Google’s Gemini Advanced, released after Mr. Rozado’s paper, appears to be farthest to the left, but in a way that presumably well overshot its creators’ intentions, reflecting another unsuccessful steering attempt.
These preferences represent a type of broad cultural power. We fine-tune models primarily by giving potential responses thumbs up or thumbs down. Every time we do, we train the A.I. to reflect a particular set of cultural values. Currently, the values trained into A.I. are those that tech companies believe will produce broadly acceptable, inoffensive content that our political and media institutions will view as balanced.
The results do not lie at the center of our national politics. Many of the motivating ideas and forces in American political thought, regardless of what you may think of them, would be seen as unacceptable for an A.I. to articulate.
A modestly left-leaning, modestly libertarian orientation feels “normal.” So does a left-leaning interpretation of what is and is not settled science, unreliable sourcing or what constitutes misinformation.
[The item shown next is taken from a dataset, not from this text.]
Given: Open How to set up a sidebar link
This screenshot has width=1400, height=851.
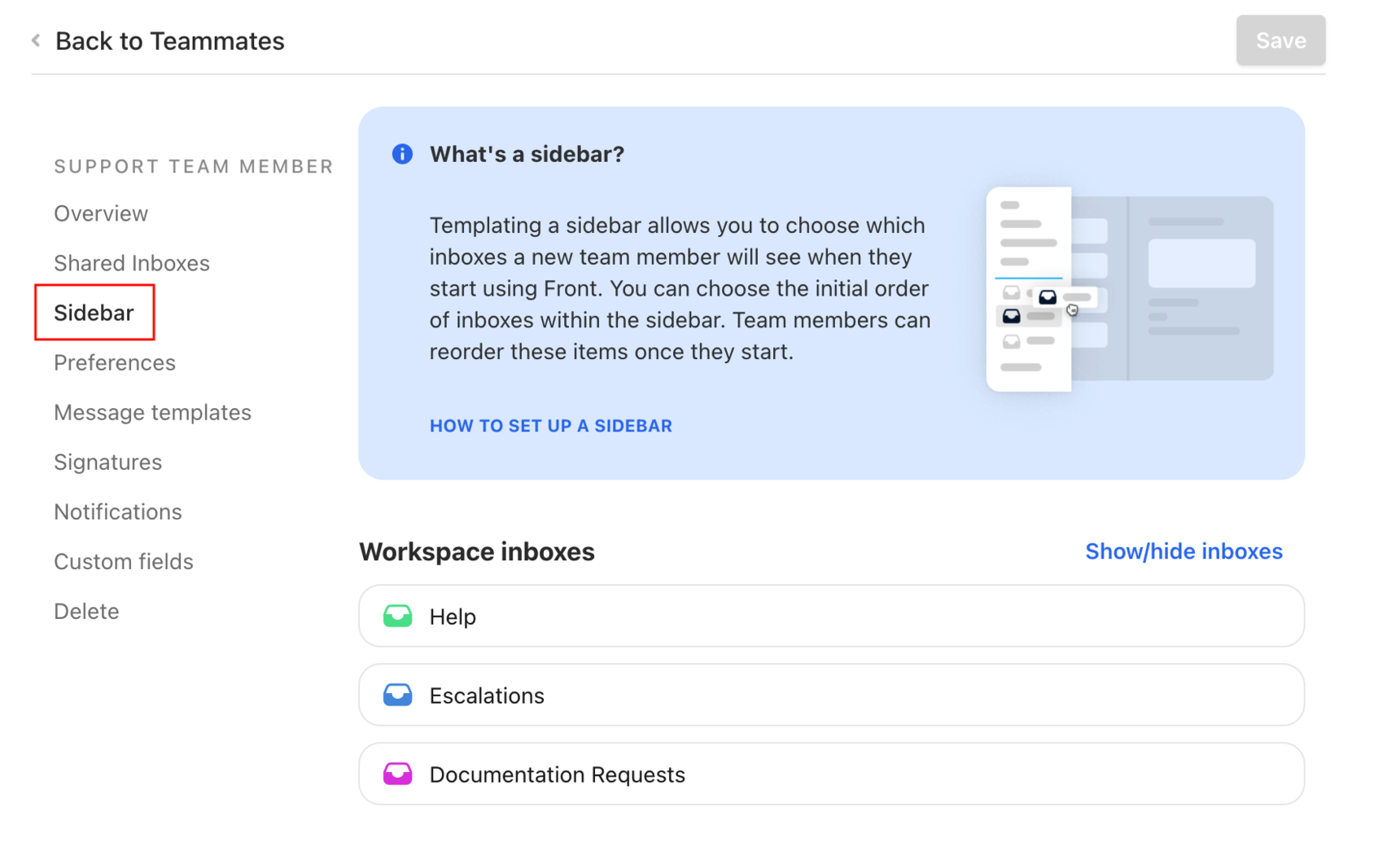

Political preferences learned from those topics may then be broadly applied across the board to many other subjects as well.
If one wants to steer this process directionally, Mr. Rozado proves it is straightforward to do. He started with GPT-3.5-Turbo and rapidly created models he called LeftWingGPT and RightWingGPT (at a total training cost of about $2,000) by feeding the model a steady diet of partisan sources. For example, RightWingGPT read National Review, while LeftWingGPT read The New Yorker.
The resulting models were far more politically extreme than any publicly available model tested by Mr. Rozado. (He did not test Gemini Advanced.)
Commercial forces will pressure companies to first make chatbots be generally inoffensive and noncontroversial, and then to give their customers what they want. YouTube, Facebook and others have learned that serving up an endless stream of personalized, unchallenging content is good for business. Future A.I. chatbots will have more context about what their users are looking for and will use that context to give it to them, both out of the box and through tools like custom instructions and fine-tuning.
With A.I. models, we have two opposing risks to worry about. We may have individually customized A.I.s telling us what we want to hear. Or we may increasingly hear a particular perspective favored over others, infusing that single point of view deeply into our lives while rendering conflicting thoughts harder to even consider in the first place.
In the near future, we will turn language models into agents that work toward our goals: My A.I. will talk to or negotiate with your A.I. We will outsource increasingly complex tasks to our A.I.s. It will become easier to let them make choices on our behalf and determine what information we see. As we turn over more of our decision-making to A.I.s and lose track of the details, their values could start to override our values.
We must ensure that we are shaping and commanding the more capable A.I.s of the coming years, rather than letting them shape and command us. The critical first step in making that possible is to enact legislation requiring visibility into the training of any new A.I. model that potentially approaches or exceeds the state of the art. Mandatory oversight of cutting-edge models will not solve the underlying problem, but it will be necessary in order to make finding a future solution possible.